WHAT IS NEEDED.
Reproduce the records below in full and without edits, omitting images.

Saved data entries.
•••••

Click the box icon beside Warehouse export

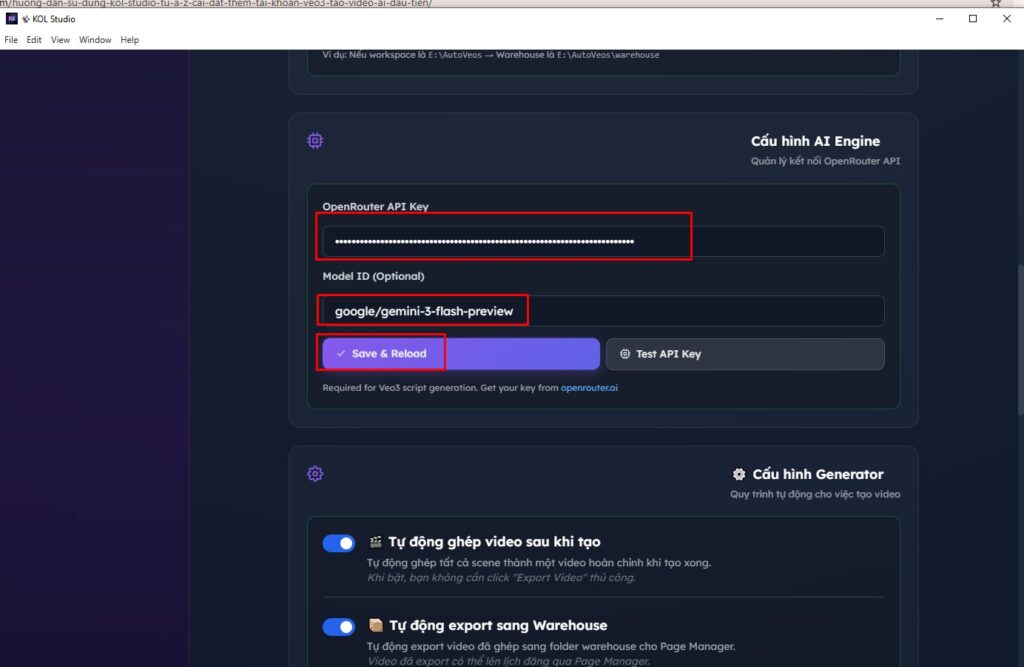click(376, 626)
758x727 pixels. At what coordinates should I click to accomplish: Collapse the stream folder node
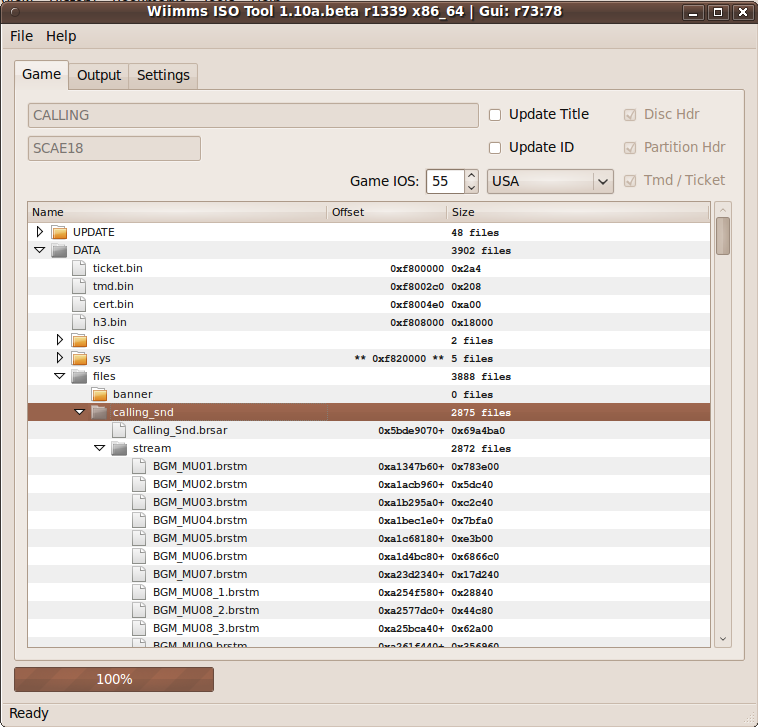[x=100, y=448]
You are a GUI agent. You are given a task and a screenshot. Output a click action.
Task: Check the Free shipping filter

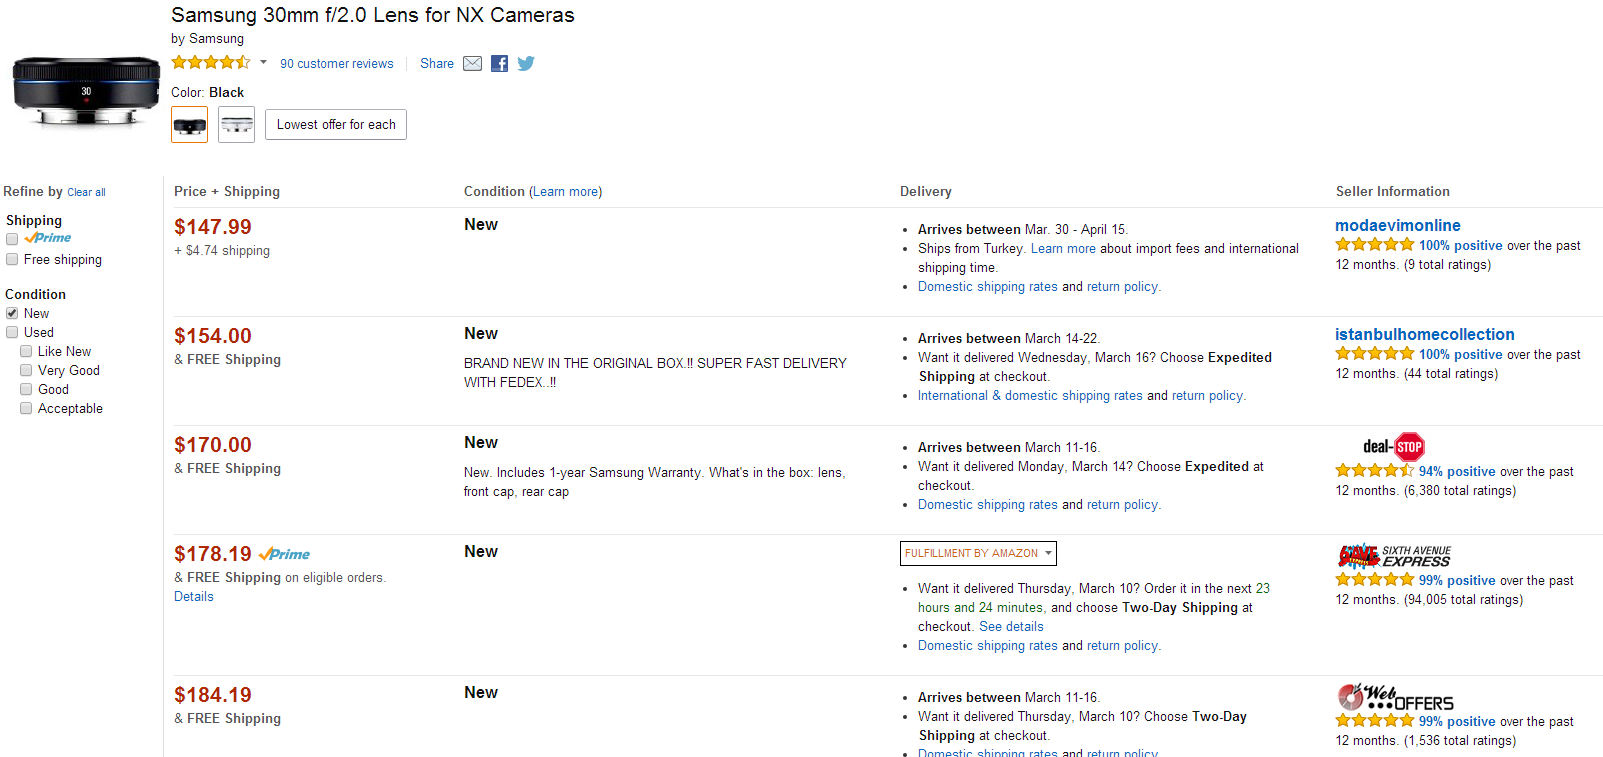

•••••

EXPECTED ANSWER.
Click the box icon beside Warehouse export

click(376, 626)
758x727 pixels. At what coordinates should I click to accomplish: Collapse the stream folder node
[x=100, y=448]
You are a GUI agent. You are given a task and a screenshot. Output a click action.
Task: Check the Free shipping filter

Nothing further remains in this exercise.